**LISTAGEM**
=-=-=-=-=
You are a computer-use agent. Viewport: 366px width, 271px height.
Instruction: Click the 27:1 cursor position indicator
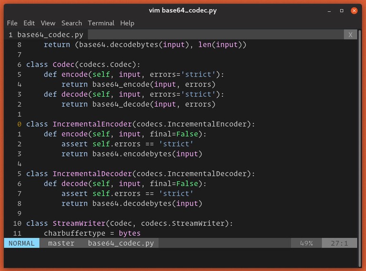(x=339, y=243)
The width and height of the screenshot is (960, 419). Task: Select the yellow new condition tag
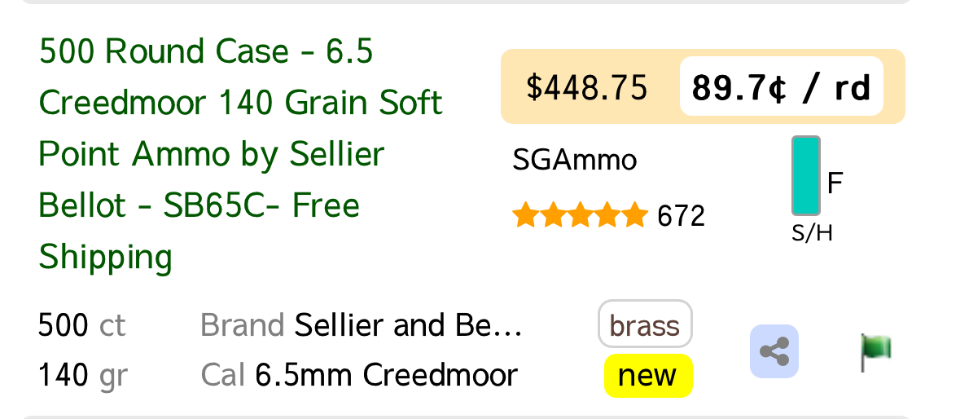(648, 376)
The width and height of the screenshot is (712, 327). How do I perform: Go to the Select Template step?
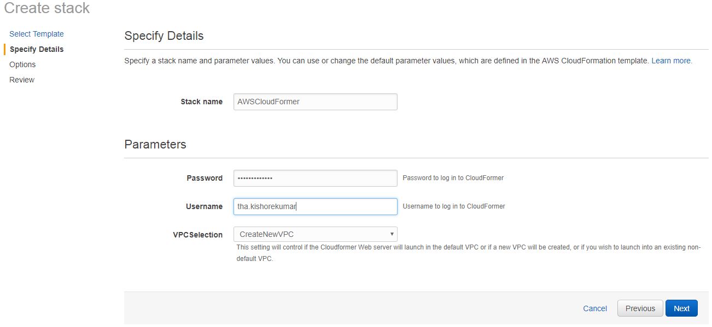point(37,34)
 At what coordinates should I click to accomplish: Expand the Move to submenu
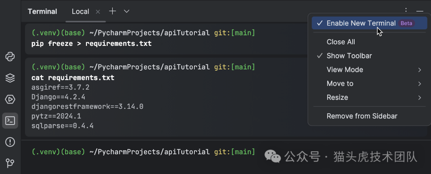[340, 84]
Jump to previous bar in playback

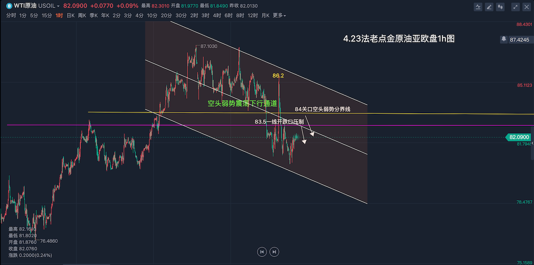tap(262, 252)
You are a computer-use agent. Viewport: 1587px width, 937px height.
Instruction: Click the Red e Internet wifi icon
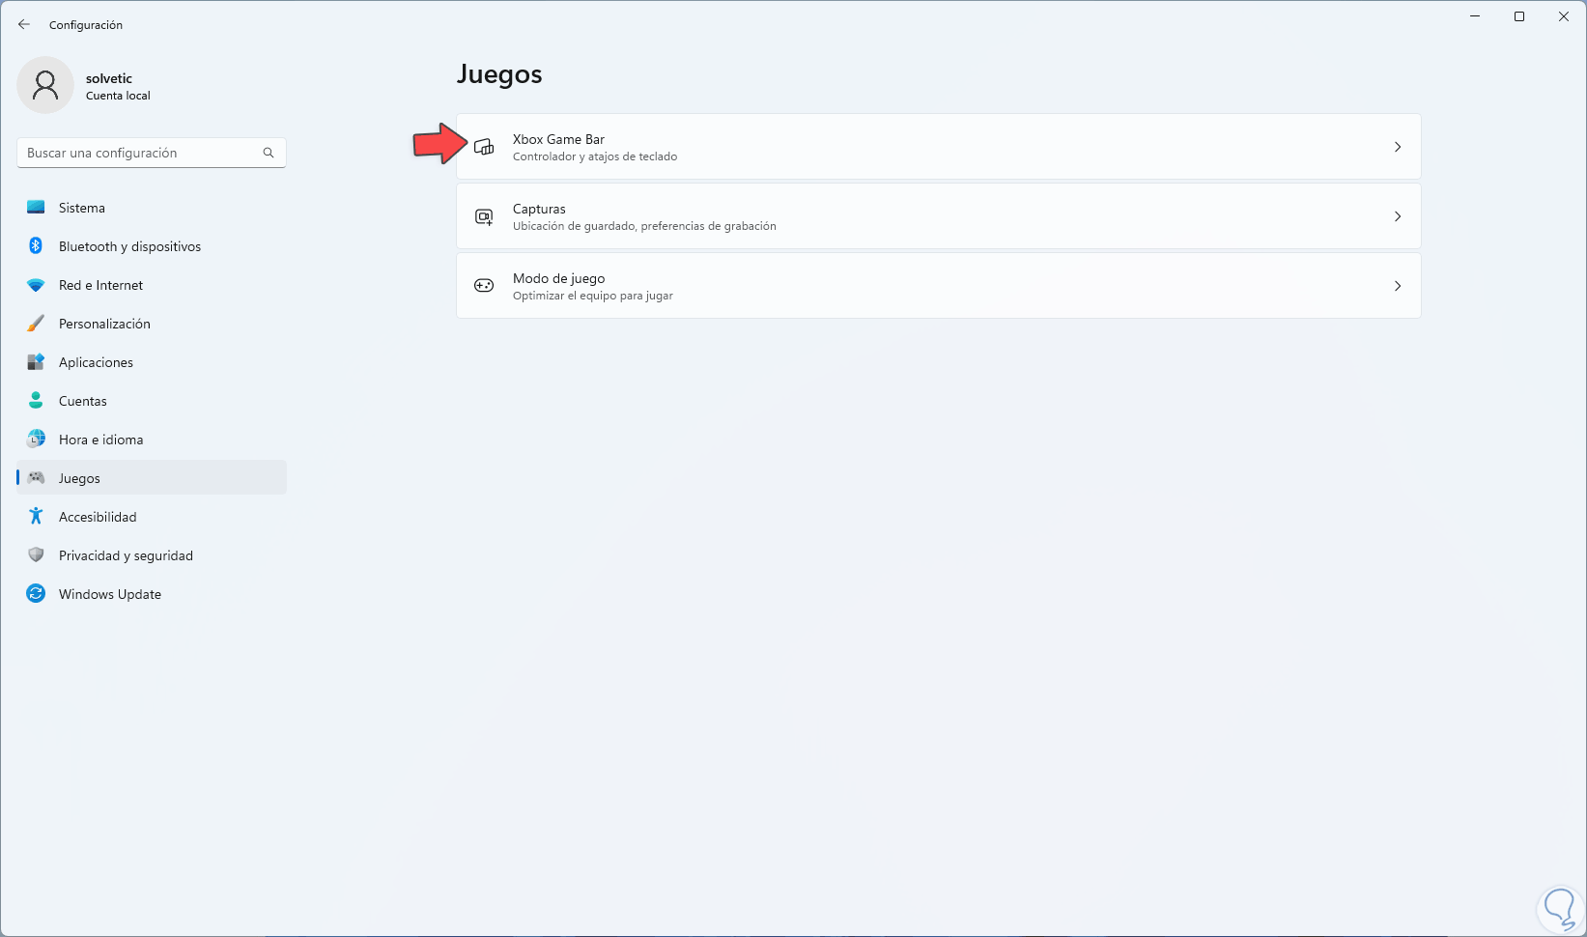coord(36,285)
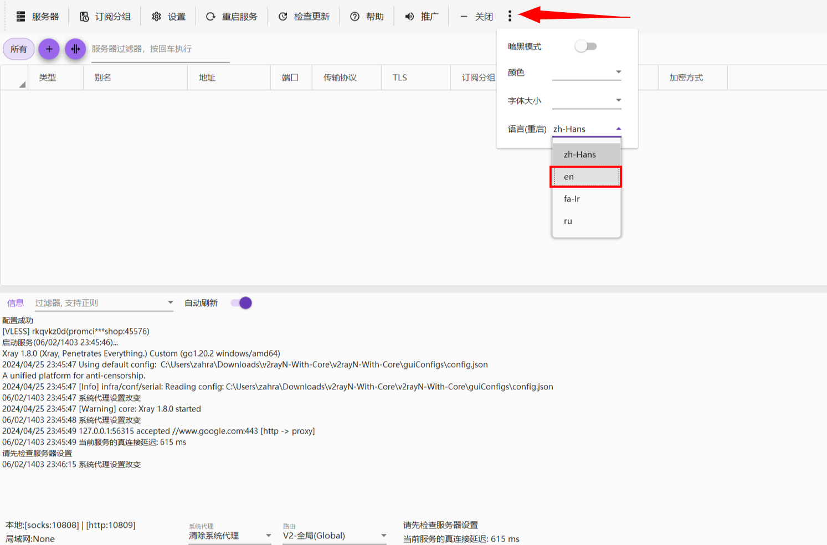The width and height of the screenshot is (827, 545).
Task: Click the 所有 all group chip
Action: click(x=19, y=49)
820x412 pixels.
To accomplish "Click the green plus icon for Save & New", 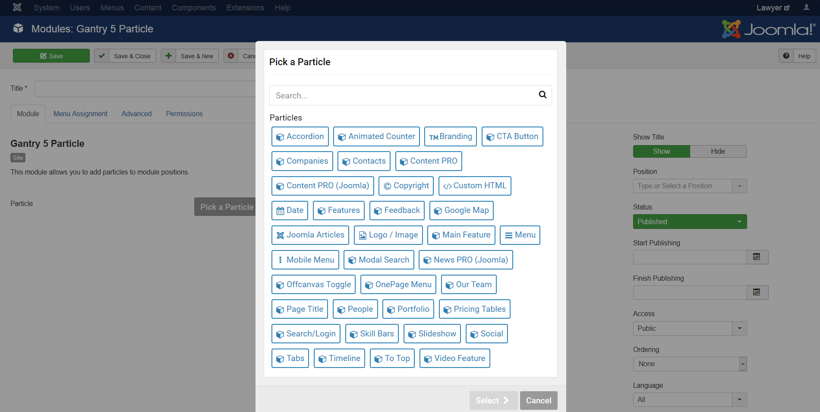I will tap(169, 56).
=-=-=-=-=
**O PROBLEMA**
Converta em uma tabela Markdown as linhas da listagem, do início até a linha com "point(37,34)", inclusive, usando a coluna n para o número da linha e a coluna Linha para o texto, sem as linhas em branco. Não inclua as imagens na resposta.

**EXERCÍCIO RESOLVIDO**
| n | Linha |
|---|---|
| 1 | You are a computer-use agent. Viewport: 366px width, 271px height. |
| 2 | Instruction: Click the 27:1 cursor position indicator |
| 3 | (x=339, y=243) |
| 4 | The width and height of the screenshot is (960, 419). Task: Select the yellow new condition tag |
| 5 | (648, 376) |
| 6 | The width and height of the screenshot is (712, 327). How do I perform: Go to the Select Template step? |
| 7 | point(37,34) |